The campaign announced its new “Together for America” drive on Wednesday to reach out to Republicans and independents who oppose Trump.
A campaign aide said the effort will vary by person, but could include Republicans and independents joining Clinton at events, urging others to support her, speaking about her in the media, fundraising and contacting voters.
The “Together for America” campaign includes a website where Republicans and independents can enter their name and contact info. It asks them to “Tell us your story” about why they support Clinton and directs visitors to a list of her more prominent backers who aren’t Democrats.
“Americans are looking to the next president to help bring us together to tackle the big challenges facing the country and Hillary Clinton’s bipartisan support is the latest proof that she can work across the aisle to make us stronger together,” Clinton campaign chairman John Podesta said in a statement.
The list of non-Democrats supporting Clinton is growing. The Clinton campaign also announced on Wednesday endorsements from former Reps. Chris Shays (R-Conn.) and Connie Morella (R-Md.); Carlos Gutierrez, a Commerce secretary under President George W. Bush; John Negroponte, a longtime diplomat and Bush’s director of national intelligence; and Carla Hills, a Housing and Urban Development secretary under President Gerald Ford.
Separate from the campaign’s announcement, former Sen. Joe Lieberman (Conn.), who labels himself an “independent Democrat” and runs the group No Labels to push for politicians to work across party lines, told Fox Business on Wednesday that he plans to vote for Clinton. No Labels labeled Trump a “problem solver” earlier this year and there was speculation as recently as Tuesday that Lieberman might back the Republican nominee.
“I’m an independent Democrat ― I never changed parties ― I’m going to vote for Hillary Clinton,” he said.
“She’s strong, she’s smart, she understands national security and what I was most impressed about in the years in the Senate together, she reached across party lines to try to build coalitions to get something done,” he said later, adding that his focus for the election will be No Labels.
Trump has had an especially disastrous few weeks since accepting the Republican presidential nomination in mid-July, including his remark Tuesday suggesting violence against Clinton: that “Second Amendment people” could do something about her if, as president, she nominated judges they disagreed with.

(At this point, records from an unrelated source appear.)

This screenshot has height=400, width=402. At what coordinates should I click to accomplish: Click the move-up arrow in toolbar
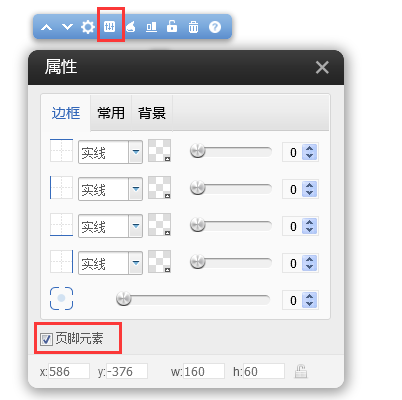pyautogui.click(x=47, y=27)
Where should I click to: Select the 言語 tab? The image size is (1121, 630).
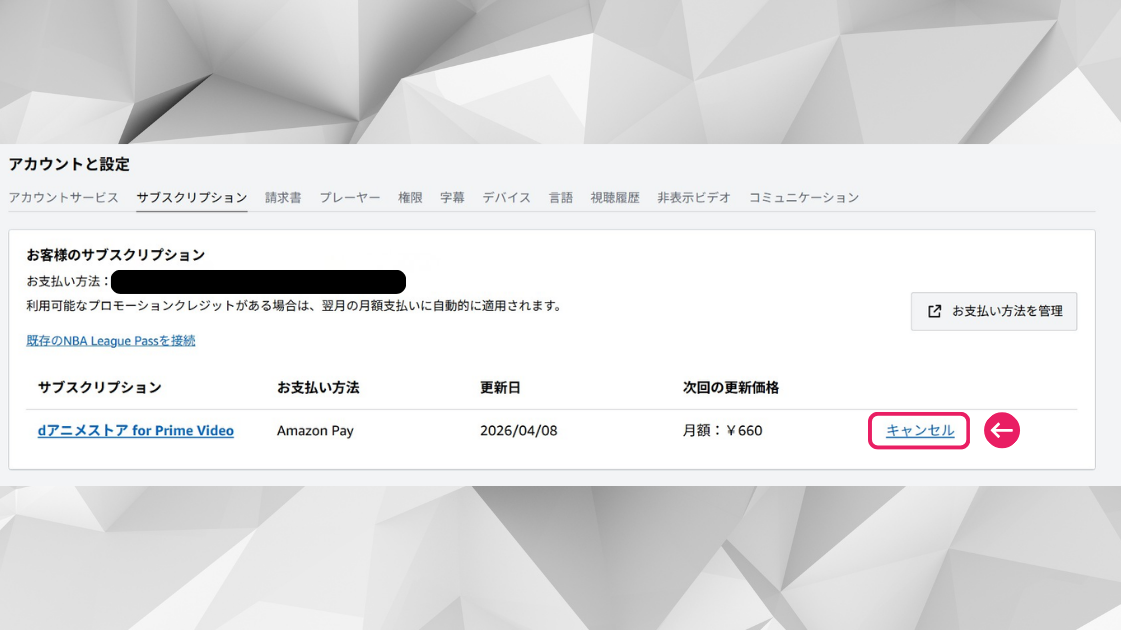[x=560, y=198]
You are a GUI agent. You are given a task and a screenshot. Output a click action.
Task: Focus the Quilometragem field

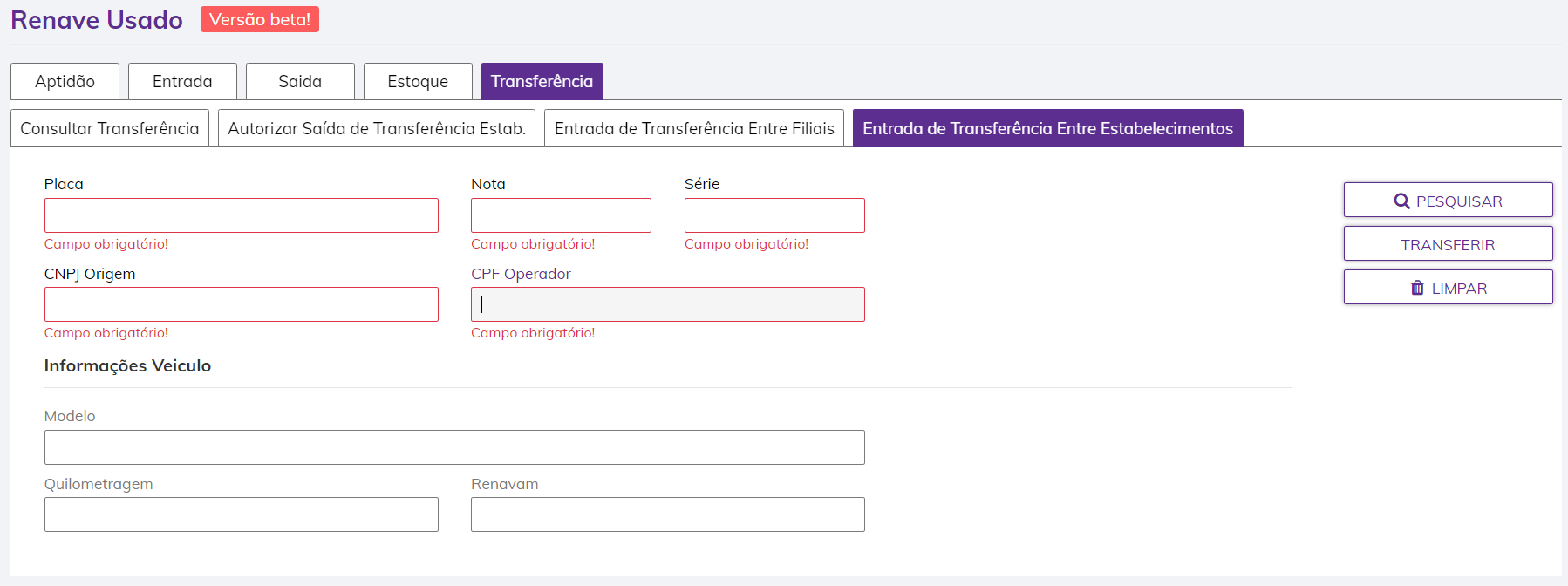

Many of the latest Clinton endorsements from Republicans and independents refer specifically to temperament.
“I think many Republicans know Donald Trump could cause great damage to our country and the world at large, and still plan to vote for him,” Shays wrote in an op-ed on CNN that also praised Clinton. “But not me. He represents practically everything I was taught not to be, and everything my wife and I taught our daughter not to be.”
Gutierrez said in a statement that he supports Clinton “because she has the steady temperament and the experience to serve as president.”
Clinton’s Republican endorsers had previously knocked Trump without explicitly endorsing Clinton. Gutierrez told NPR in June that the turning points for him were when Trump said a judge of Mexican descent was biased toward him and when he told a crowd to “look at my African-American.”
Negroponte was among the 50 Republican intelligence officials who released an open letter on Monday saying Trump “would be a dangerous President and would put at risk our country’s national security and well-being.”